Incentive households and temple trusts to recycle the gold being held by them. Sovereign Gold Bonds was a good scheme. Channelise the domestic capital into areas of the economy where it can be productively used.

Stop export of domestic capital –

We remain short of domestic risk capital, in spite of the rise of the SIP and equity cult. The recent IPO of an auto MNC sets a dangerous precedent. A large consumer durable MNC is next. More will come. These MNC’s have already extracted their capital and profits out of the country. Now they are raising fresh capital and taking it back to their home countries. This should not be allowed. Any capital raise by an MNC in India should be strictly for reinvestment back in the country. Billions of dollars have already been taken out. Many more tens of billions will follow, if this is not stopped.

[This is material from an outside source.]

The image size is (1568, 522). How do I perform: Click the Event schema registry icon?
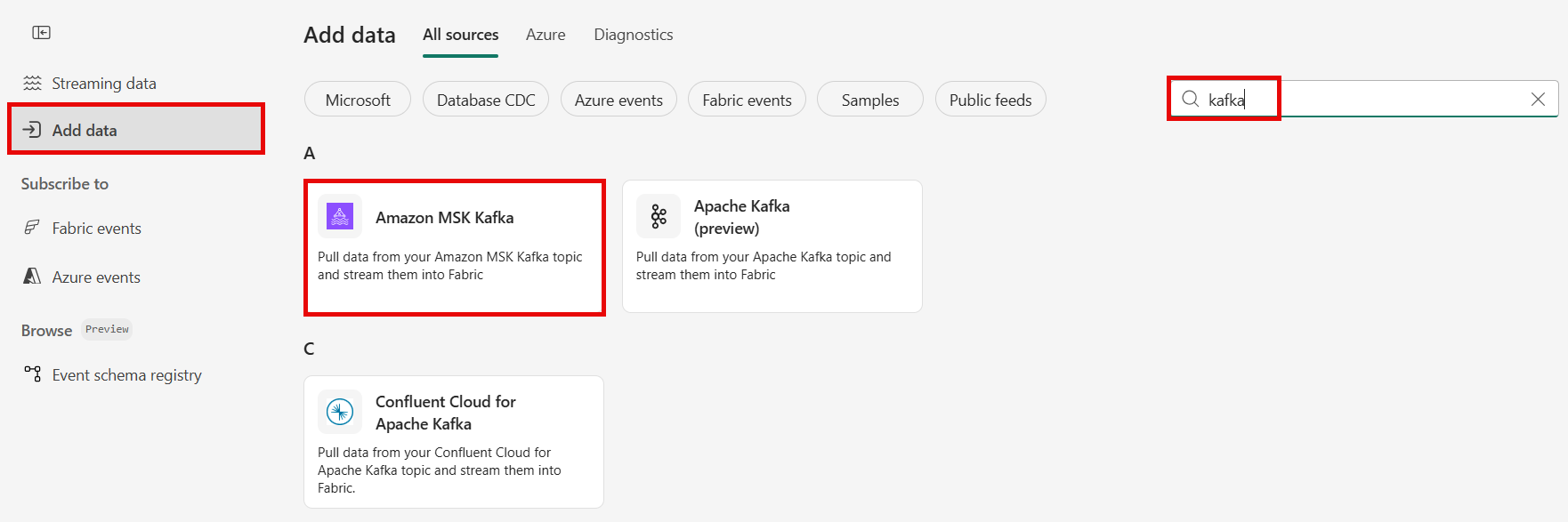[33, 374]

Make hospitalisation expenses not claimed under insurance deductible as expenses –

Many families suffer reversal of fortunes and loss of accumulated savings by medical emergencies where they are not covered/reimbursed under insurance. Such expenses should be allowed to be treated as expense without limits and deductible from income being offered for tax, up to the annual income of the year.

Retain different tax rates for different income types –

There is no rationale for the tax rates to be same on interest income and equity capital gains. The current system works well. There is no need to tinker with the same.